"Spam": An Overview of Issues Concerning Commercial Electronic Mail
Publication Date: January 2006
Publisher(s): Library of Congress. Congressional Research Service
Spam, also called unsolicited commercial email (UCE) or "junk email," aggravates many computer users. Not only can spam be a nuisance, but its cost may be passed on to consumers through higher charges from Internet service providers who must upgrade their systems to handle the traffic. Also, some spam involves fraud, or includes adult-oriented material that offends recipients or that parents want to protect their children from seeing. Proponents of UCE insist it is a legitimate marketing technique that is protected by the First Amendment, and that some consumers want to receive such solicitations.
On December 16, 2003, President Bush signed into law the Controlling the Assault of Non-Solicited Pornography and Marketing (CAN-SPAM) Act, P.L. 108187. It went into effect on January 1, 2004. The CAN-SPAM Act does not ban UCE. Rather, it allows marketers to send commercial email as long as it conforms with the law, such as including a legitimate opportunity for consumers to "opt-out" of receiving future commercial emails from that sender. It preempts state laws that specifically address spam, but not state laws that are not specific to email, such as trespass, contract, or tort law, or other state laws to the extent they relate to fraud or computer crime. It does not require a centralized "Do Not Email" registry to be created by the Federal Trade Commission (FTC), similar to the National Do Not Call registry for telemarketing. The law requires only that the FTC develop a plan and timetable for establishing such a registry, and to inform Congress of any concerns it has with regard to establishing it. The FTC submitted a report to Congress on June 15, 2004, concluding that a Do Not Email registry at this time would not reduce spam, and might increase it.

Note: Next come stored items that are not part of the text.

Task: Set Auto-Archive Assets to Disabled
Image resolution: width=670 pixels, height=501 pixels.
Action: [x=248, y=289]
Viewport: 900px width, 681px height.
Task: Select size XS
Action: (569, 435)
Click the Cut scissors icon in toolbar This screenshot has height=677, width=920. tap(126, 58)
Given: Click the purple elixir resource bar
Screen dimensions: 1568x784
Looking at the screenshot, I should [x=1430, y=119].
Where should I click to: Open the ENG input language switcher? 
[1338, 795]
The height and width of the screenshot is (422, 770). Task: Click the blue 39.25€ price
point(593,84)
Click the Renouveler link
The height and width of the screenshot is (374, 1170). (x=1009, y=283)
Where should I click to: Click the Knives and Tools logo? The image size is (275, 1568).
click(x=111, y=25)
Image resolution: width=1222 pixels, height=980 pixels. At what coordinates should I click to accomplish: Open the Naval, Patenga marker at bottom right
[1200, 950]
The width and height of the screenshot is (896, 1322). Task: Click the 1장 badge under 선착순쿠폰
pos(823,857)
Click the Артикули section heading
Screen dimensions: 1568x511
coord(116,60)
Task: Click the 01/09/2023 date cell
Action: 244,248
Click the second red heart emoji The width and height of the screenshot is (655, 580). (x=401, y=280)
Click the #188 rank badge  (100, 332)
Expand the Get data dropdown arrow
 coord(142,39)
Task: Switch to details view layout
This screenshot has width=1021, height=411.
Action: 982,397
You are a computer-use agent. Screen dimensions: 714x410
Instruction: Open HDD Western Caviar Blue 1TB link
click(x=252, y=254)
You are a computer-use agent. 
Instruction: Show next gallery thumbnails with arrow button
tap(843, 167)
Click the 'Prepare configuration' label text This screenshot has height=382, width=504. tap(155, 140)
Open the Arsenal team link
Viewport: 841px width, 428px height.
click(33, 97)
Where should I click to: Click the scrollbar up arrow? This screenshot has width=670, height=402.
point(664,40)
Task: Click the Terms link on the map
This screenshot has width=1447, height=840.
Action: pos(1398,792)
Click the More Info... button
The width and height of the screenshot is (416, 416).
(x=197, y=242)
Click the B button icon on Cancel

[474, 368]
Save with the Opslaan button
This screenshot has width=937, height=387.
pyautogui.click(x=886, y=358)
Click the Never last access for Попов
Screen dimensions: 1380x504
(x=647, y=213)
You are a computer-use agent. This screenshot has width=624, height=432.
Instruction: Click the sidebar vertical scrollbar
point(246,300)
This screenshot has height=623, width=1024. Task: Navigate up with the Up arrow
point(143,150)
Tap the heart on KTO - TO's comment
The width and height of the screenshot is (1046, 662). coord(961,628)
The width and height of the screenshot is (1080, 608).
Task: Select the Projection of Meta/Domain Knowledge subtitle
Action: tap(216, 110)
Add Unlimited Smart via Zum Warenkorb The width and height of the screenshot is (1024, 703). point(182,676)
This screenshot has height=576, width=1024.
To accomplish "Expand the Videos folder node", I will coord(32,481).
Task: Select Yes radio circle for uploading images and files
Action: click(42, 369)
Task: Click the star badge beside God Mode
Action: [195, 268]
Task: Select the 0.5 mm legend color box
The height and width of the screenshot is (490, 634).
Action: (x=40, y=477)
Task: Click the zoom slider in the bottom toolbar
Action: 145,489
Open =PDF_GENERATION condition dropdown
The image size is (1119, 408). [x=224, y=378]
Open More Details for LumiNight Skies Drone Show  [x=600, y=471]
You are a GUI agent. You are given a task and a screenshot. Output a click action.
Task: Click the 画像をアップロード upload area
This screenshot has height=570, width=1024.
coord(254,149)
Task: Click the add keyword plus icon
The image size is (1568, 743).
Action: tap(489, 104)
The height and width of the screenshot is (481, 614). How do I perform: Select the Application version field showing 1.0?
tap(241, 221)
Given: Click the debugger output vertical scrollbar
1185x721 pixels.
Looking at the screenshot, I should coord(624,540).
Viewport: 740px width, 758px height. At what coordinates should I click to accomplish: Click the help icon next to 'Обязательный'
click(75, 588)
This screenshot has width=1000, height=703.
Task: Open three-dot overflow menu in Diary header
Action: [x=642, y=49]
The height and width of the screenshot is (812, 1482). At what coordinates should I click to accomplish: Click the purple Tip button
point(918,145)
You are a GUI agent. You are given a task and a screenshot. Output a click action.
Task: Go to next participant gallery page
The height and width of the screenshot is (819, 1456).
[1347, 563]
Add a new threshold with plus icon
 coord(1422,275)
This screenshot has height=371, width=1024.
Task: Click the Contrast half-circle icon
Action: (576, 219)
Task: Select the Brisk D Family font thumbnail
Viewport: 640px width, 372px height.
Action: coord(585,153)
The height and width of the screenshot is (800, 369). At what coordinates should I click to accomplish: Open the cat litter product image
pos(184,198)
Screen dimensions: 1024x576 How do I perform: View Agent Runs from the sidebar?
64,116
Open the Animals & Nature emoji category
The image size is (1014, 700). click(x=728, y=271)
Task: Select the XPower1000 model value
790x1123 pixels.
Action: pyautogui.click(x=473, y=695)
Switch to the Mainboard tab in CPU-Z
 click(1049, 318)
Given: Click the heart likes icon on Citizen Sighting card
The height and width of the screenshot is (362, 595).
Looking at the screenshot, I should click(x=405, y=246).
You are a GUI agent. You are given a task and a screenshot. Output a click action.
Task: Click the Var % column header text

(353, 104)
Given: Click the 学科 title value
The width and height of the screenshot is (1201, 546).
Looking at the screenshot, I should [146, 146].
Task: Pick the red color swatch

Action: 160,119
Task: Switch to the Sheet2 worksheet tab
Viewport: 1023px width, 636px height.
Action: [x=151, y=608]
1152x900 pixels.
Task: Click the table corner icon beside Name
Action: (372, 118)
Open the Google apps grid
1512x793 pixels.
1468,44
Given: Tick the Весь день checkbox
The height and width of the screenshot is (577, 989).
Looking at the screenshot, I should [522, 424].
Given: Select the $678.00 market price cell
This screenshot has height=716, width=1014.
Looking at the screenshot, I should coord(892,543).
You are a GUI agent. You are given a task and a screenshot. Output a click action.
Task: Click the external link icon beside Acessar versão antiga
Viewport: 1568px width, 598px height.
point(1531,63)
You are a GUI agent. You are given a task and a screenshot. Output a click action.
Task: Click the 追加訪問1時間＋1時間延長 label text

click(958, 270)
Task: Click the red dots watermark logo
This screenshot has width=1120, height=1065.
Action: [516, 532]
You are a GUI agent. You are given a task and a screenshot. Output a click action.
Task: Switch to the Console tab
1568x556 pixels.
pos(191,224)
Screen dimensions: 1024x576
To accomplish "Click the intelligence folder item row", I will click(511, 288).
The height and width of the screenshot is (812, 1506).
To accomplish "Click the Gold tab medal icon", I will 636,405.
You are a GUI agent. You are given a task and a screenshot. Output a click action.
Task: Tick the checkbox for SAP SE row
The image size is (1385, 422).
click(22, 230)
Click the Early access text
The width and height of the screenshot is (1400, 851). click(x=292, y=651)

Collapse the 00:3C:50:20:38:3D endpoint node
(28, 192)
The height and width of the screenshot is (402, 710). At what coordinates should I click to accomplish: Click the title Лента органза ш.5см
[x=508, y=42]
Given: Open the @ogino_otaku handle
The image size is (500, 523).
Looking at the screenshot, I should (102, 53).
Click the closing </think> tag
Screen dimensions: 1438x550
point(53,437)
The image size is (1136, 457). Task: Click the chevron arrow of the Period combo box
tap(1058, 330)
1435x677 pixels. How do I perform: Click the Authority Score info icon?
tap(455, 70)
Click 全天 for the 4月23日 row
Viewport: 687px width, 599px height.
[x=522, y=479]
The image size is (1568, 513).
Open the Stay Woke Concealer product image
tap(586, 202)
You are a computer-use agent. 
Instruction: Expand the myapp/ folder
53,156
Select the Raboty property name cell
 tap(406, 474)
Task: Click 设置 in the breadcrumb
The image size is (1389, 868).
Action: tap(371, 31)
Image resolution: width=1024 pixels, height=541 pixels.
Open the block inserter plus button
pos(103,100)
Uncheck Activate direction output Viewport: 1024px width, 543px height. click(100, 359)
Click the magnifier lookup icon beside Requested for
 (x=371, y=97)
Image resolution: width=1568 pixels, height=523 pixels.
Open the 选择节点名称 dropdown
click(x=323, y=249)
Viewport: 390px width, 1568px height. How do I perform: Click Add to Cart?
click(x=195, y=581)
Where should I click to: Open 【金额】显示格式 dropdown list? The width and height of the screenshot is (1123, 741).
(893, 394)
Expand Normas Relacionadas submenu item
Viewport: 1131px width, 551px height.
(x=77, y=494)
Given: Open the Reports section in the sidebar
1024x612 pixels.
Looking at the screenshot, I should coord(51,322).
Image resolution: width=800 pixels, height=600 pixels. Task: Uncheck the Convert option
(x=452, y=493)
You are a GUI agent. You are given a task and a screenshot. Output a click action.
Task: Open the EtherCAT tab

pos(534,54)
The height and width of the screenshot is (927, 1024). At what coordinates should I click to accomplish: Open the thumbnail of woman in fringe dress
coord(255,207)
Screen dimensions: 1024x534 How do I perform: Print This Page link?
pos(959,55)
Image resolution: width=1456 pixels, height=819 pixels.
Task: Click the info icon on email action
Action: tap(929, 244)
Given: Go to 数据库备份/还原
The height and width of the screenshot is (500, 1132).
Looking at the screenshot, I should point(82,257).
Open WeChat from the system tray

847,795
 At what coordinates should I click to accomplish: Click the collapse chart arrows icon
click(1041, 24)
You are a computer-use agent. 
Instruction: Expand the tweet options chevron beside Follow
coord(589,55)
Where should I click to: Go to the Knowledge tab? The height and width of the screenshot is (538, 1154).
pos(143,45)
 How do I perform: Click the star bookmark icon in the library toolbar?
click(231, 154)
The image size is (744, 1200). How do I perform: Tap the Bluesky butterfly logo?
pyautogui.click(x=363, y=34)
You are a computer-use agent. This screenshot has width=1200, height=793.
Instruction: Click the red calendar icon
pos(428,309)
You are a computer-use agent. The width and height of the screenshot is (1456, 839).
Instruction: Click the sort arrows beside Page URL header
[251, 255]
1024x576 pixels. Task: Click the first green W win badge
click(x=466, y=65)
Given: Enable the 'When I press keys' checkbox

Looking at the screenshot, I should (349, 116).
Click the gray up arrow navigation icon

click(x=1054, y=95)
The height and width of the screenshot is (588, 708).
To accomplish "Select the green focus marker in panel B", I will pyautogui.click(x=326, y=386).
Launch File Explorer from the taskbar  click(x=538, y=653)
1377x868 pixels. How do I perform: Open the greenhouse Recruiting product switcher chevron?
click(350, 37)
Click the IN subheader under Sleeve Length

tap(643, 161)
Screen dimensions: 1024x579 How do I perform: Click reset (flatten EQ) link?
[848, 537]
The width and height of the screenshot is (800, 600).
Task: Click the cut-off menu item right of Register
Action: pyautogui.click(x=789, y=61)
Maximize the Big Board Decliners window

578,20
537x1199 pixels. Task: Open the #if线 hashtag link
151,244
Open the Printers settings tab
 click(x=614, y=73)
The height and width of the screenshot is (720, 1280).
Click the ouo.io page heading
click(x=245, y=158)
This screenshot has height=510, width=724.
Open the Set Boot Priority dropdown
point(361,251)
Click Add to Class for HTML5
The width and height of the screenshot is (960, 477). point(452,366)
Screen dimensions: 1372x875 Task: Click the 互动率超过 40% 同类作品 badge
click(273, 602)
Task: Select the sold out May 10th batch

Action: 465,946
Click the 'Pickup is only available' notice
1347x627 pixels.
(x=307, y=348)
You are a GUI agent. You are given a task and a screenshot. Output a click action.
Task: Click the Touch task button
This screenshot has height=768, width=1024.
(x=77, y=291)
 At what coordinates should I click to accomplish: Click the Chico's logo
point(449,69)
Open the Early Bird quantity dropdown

The extent to which the law reduces "spam" overall may be debated if for no other reason than there are various definitions of that term. Proponents of the law argue that consumers are most irritated by fraudulent email, and that the law should reduce the volume of such email because of the civil and criminal penalties included therein. Opponents counter that consumers object to unsolicited commercial email, and since the law legitimizes commercial email (as long as it conforms with the law's provisions), consumers actually may receive more, not fewer, UCE messages. Thus, whether or not "spam" is reduced depends in part on whether it is defined as only fraudulent commercial email, or all unsolicited commercial email.
Many observers caution that consumers should not expect any law to solve the spam problem -- that consumer education and technological advancements also are needed. The FTC and Consumers Union are among the groups offering consumer education tips. The Internet industry is working on technological solutions, such as creating an authentication standard to reduce "spoofing," where spammers use false addresses in the "from" line to avoid spam filters and deceive recipients into opening the message.
Spam on wireless devices such as cell phones is discussed in CRS Report RL31636. This is the final edition of this report.